F0091: Liquidity Stress Scenario Framework
Name variants
- English
- F0091: Liquidity Stress Scenario Framework
- Katakana
- ストレスシナリオ
- Kanji
- 流動性 / 枠組
Quality / Updated / COI
- Quality
- Reviewed
- Updated
- Source
- Citations & Trust
- COI
- none
TL;DR
Liquidity Stress Scenario Framework helps planning liquidity buffers under stress scenarios by structuring liquidity coverage ratio, stress cash burn rate, and days cash on hand and surfacing the trade-off between buffer depth versus investment yield. It records assumptions so the decision can be repeated without reopening debates.
Applicability
Apply this when planning liquidity buffers under stress scenarios and teams dispute stress scenario assumptions, cash inflow schedule, and credit line availability. It supports cross-functional decisions that require quantitative justification and a written rationale. Use it when reversal costs are high or data lives in disconnected systems.
Steps
- Clarify scope and horizon, then lock success metrics (liquidity coverage ratio, stress cash burn rate, and days cash on hand) and data definitions so teams compare the same baseline.
- Assemble inputs (stress scenario assumptions, cash inflow schedule, and credit line availability) and normalize timing, units, and ownership to remove inconsistencies before analysis.
- Model scenarios to test how the balance of buffer depth versus investment yield shifts; record thresholds that would change the recommendation.
- Choose a preferred path, document decision criteria, and list required approvals or constraints before execution.

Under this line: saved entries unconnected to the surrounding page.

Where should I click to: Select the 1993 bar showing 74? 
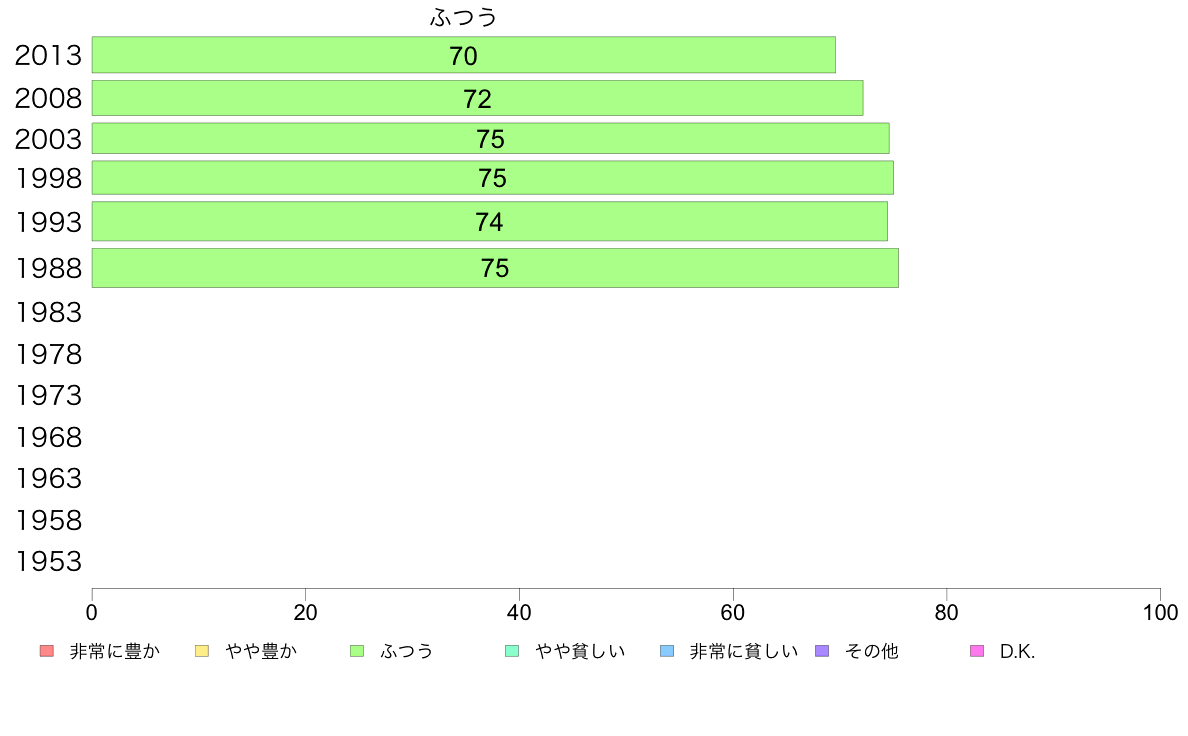coord(489,221)
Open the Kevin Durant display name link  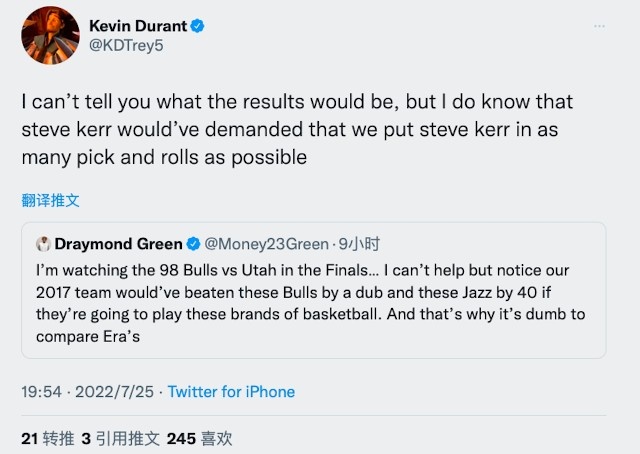click(138, 26)
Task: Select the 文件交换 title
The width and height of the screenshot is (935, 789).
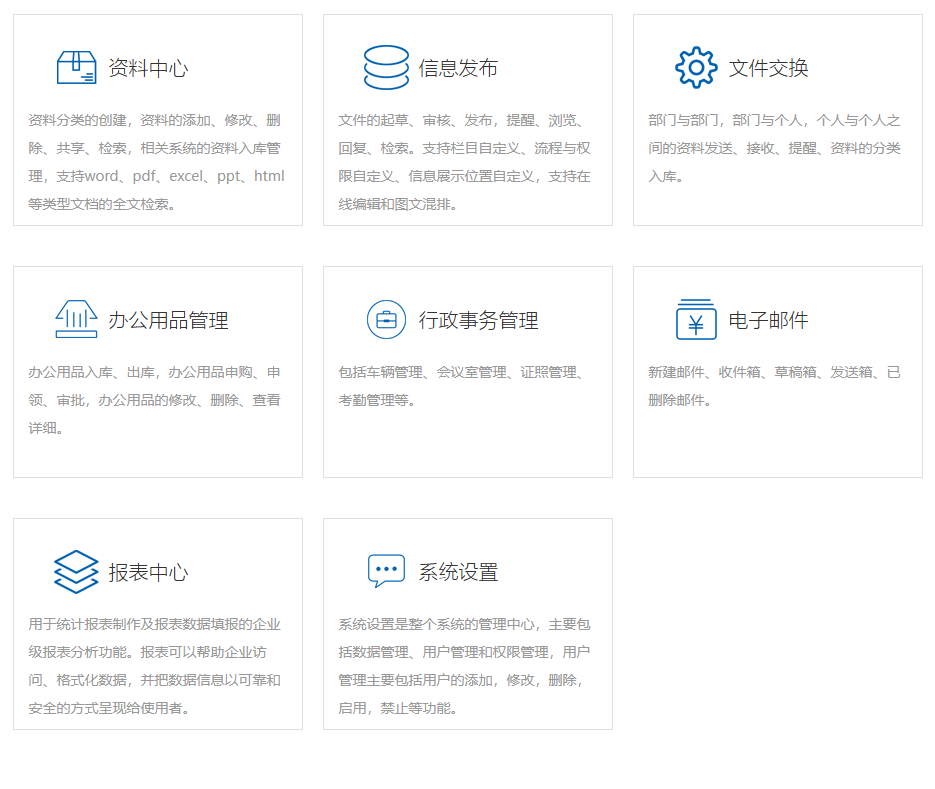Action: coord(768,68)
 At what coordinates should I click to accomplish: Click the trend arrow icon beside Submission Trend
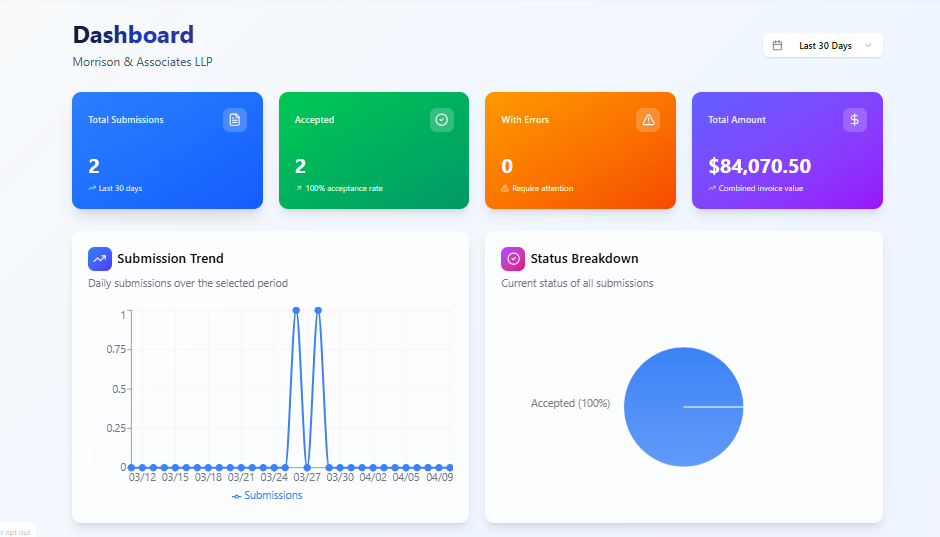100,259
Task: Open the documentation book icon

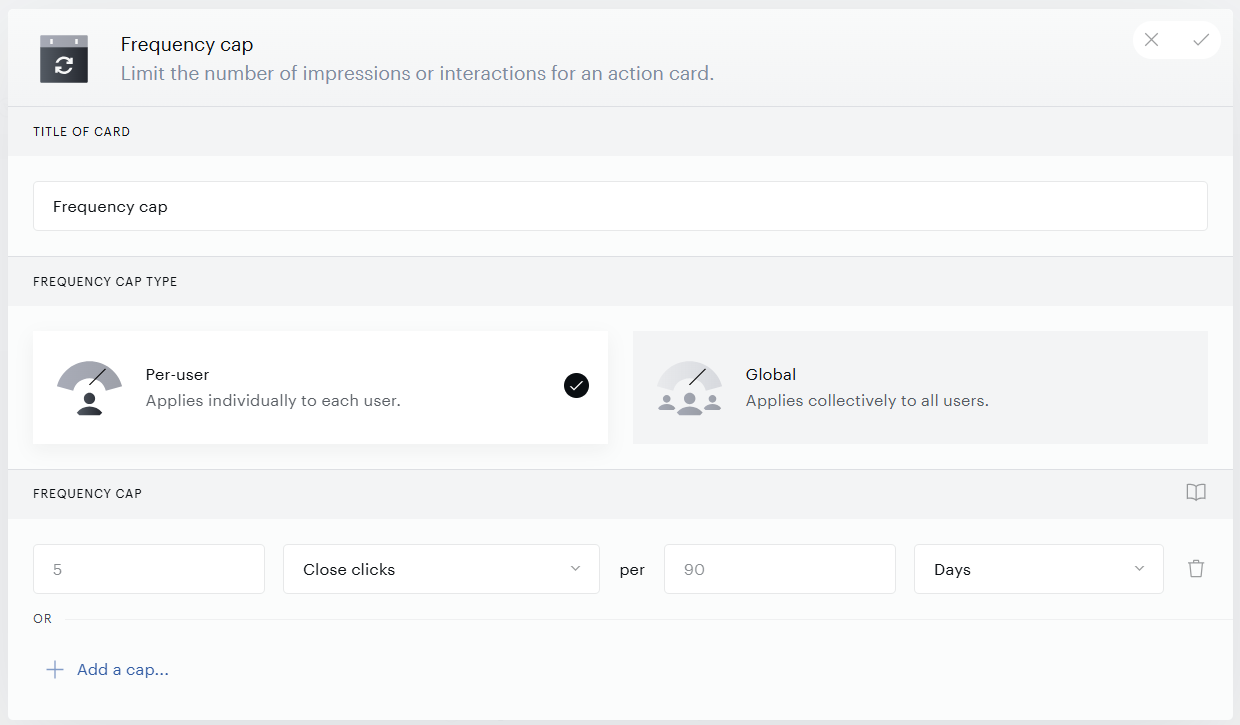Action: 1196,493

- Set monitoring cadence, owners, and revisit triggers so the decision log can be updated as evidence changes.
Template
Template: Background and objective; Scope and time horizon; Success metrics (liquidity coverage ratio, stress cash burn rate, and days cash on hand); Key assumptions (stress scenario assumptions, cash inflow schedule, and credit line availability); Options A/B/C; Scenario ranges; Trade-off summary (buffer depth versus investment yield); Risks and mitigations; Decision criteria; Recommendation; Owner and timeline; Review triggers. Add data sources, confidence notes, and variables that would change the conclusion.
Pitfalls
- Defining liquidity coverage ratio, stress cash burn rate, and days cash on hand differently across teams creates false comparisons and undermines trust.
- Overweighting one side of buffer depth versus investment yield can reopen the decision when priorities shift.
- Leaving stress scenario assumptions, cash inflow schedule, and credit line availability unverified increases the chance of audit challenges or reversal.
Case
Case: During planning liquidity buffers under stress scenarios, leaders mapped liquidity coverage ratio, stress cash burn rate, and days cash on hand and compared stress scenario assumptions, cash inflow schedule, and credit line availability. Treasury aligned seasonal outflows with credit facilities before committing to inventory builds. The team documented how buffer depth versus investment yield shaped the final call and added review dates to avoid repeating the debate.